Without any alteration, retype the records that appear below.

--------------------

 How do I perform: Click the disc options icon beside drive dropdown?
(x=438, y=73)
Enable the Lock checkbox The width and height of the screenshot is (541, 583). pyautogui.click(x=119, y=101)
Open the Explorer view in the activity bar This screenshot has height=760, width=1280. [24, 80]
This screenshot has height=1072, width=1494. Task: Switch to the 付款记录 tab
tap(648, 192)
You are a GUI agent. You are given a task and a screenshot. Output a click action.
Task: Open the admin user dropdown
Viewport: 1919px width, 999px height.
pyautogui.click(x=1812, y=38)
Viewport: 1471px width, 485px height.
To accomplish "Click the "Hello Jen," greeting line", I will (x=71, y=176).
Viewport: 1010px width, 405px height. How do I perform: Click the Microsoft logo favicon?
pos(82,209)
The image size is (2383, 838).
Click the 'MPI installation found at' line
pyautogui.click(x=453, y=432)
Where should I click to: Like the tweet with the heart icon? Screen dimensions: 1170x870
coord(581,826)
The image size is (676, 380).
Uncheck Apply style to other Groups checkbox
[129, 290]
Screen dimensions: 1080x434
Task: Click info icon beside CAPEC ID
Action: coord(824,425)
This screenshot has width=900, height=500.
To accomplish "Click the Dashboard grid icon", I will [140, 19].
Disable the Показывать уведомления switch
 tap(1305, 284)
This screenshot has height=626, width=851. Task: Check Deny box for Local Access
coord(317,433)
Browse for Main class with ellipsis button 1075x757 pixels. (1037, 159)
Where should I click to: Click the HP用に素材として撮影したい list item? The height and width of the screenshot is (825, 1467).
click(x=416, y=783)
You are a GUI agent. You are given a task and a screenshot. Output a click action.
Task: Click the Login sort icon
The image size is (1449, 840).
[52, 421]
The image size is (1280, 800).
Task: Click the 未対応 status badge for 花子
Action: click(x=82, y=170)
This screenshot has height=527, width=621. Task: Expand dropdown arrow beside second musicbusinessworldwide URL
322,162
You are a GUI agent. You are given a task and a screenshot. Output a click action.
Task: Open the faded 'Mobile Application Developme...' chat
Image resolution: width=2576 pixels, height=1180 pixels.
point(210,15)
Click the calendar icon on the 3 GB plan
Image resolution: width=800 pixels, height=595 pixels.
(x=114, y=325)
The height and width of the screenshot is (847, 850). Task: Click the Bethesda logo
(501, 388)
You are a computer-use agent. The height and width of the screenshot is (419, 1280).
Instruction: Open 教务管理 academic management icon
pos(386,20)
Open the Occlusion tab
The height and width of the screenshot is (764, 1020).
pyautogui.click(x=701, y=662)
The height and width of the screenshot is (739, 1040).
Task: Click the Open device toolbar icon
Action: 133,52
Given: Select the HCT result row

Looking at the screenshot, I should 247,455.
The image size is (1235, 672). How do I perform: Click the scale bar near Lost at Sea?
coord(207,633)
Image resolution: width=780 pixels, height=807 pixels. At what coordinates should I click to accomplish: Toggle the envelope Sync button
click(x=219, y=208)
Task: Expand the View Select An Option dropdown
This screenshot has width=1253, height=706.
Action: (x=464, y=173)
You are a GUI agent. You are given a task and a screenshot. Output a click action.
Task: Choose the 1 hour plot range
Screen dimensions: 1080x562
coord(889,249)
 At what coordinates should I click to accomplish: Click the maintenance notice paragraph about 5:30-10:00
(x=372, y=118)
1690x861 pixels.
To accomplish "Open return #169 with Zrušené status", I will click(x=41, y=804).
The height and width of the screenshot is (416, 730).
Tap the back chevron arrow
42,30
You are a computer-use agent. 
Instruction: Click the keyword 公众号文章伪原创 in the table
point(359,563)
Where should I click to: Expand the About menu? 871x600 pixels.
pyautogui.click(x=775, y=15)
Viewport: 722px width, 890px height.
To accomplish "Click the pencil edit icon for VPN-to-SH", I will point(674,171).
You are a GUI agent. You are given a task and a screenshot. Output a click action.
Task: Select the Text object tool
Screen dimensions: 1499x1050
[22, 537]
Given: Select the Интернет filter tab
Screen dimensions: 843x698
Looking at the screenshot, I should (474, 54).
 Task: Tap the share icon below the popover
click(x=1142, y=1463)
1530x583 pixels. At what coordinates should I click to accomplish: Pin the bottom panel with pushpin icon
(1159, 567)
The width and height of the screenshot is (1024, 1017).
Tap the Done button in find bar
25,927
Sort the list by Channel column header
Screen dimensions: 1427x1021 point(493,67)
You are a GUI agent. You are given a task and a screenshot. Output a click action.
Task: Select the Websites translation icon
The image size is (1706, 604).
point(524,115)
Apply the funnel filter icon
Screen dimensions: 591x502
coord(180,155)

--------------------

*RESPONSE AREA:*
 How do I perform: Click the disc options icon beside drive dropdown?
(x=438, y=73)
Enable the Lock checkbox The width and height of the screenshot is (541, 583). pyautogui.click(x=119, y=101)
Open the Explorer view in the activity bar This screenshot has height=760, width=1280. [24, 80]
This screenshot has height=1072, width=1494. Task: Switch to the 付款记录 tab
tap(648, 192)
You are a GUI agent. You are given a task and a screenshot. Output a click action.
Task: Open the admin user dropdown
Viewport: 1919px width, 999px height.
pyautogui.click(x=1812, y=38)
Viewport: 1471px width, 485px height.
To accomplish "Click the "Hello Jen," greeting line", I will (x=71, y=176).
Viewport: 1010px width, 405px height. How do I perform: Click the Microsoft logo favicon?
pos(82,209)
The image size is (2383, 838).
Click the 'MPI installation found at' line
pyautogui.click(x=453, y=432)
Where should I click to: Like the tweet with the heart icon? Screen dimensions: 1170x870
coord(581,826)
The image size is (676, 380).
Uncheck Apply style to other Groups checkbox
[129, 290]
Screen dimensions: 1080x434
Task: Click info icon beside CAPEC ID
Action: coord(824,425)
This screenshot has width=900, height=500.
To accomplish "Click the Dashboard grid icon", I will [140, 19].
Disable the Показывать уведомления switch
 tap(1305, 284)
This screenshot has height=626, width=851. Task: Check Deny box for Local Access
coord(317,433)
Browse for Main class with ellipsis button 1075x757 pixels. (1037, 159)
Where should I click to: Click the HP用に素材として撮影したい list item? The height and width of the screenshot is (825, 1467).
click(x=416, y=783)
You are a GUI agent. You are given a task and a screenshot. Output a click action.
Task: Click the Login sort icon
The image size is (1449, 840).
[52, 421]
The image size is (1280, 800).
Task: Click the 未対応 status badge for 花子
Action: click(x=82, y=170)
This screenshot has height=527, width=621. Task: Expand dropdown arrow beside second musicbusinessworldwide URL
322,162
You are a GUI agent. You are given a task and a screenshot. Output a click action.
Task: Open the faded 'Mobile Application Developme...' chat
Image resolution: width=2576 pixels, height=1180 pixels.
point(210,15)
Click the calendar icon on the 3 GB plan
Image resolution: width=800 pixels, height=595 pixels.
(x=114, y=325)
The height and width of the screenshot is (847, 850). Task: Click the Bethesda logo
(501, 388)
You are a computer-use agent. The height and width of the screenshot is (419, 1280).
Instruction: Open 教务管理 academic management icon
pos(386,20)
Open the Occlusion tab
The height and width of the screenshot is (764, 1020).
pyautogui.click(x=701, y=662)
The height and width of the screenshot is (739, 1040).
Task: Click the Open device toolbar icon
Action: 133,52
Given: Select the HCT result row

Looking at the screenshot, I should 247,455.
The image size is (1235, 672). How do I perform: Click the scale bar near Lost at Sea?
coord(207,633)
Image resolution: width=780 pixels, height=807 pixels. At what coordinates should I click to accomplish: Toggle the envelope Sync button
click(x=219, y=208)
Task: Expand the View Select An Option dropdown
This screenshot has width=1253, height=706.
Action: (x=464, y=173)
You are a GUI agent. You are given a task and a screenshot. Output a click action.
Task: Choose the 1 hour plot range
Screen dimensions: 1080x562
coord(889,249)
 At what coordinates should I click to accomplish: Click the maintenance notice paragraph about 5:30-10:00
(x=372, y=118)
1690x861 pixels.
To accomplish "Open return #169 with Zrušené status", I will click(x=41, y=804).
The height and width of the screenshot is (416, 730).
Tap the back chevron arrow
42,30
You are a computer-use agent. 
Instruction: Click the keyword 公众号文章伪原创 in the table
point(359,563)
Where should I click to: Expand the About menu? 871x600 pixels.
pyautogui.click(x=775, y=15)
Viewport: 722px width, 890px height.
To accomplish "Click the pencil edit icon for VPN-to-SH", I will point(674,171).
You are a GUI agent. You are given a task and a screenshot. Output a click action.
Task: Select the Text object tool
Screen dimensions: 1499x1050
[22, 537]
Given: Select the Интернет filter tab
Screen dimensions: 843x698
Looking at the screenshot, I should (474, 54).
 Task: Tap the share icon below the popover
click(x=1142, y=1463)
1530x583 pixels. At what coordinates should I click to accomplish: Pin the bottom panel with pushpin icon
(1159, 567)
The width and height of the screenshot is (1024, 1017).
Tap the Done button in find bar
25,927
Sort the list by Channel column header
Screen dimensions: 1427x1021 point(493,67)
You are a GUI agent. You are given a task and a screenshot. Output a click action.
Task: Select the Websites translation icon
The image size is (1706, 604).
point(524,115)
Apply the funnel filter icon
Screen dimensions: 591x502
coord(180,155)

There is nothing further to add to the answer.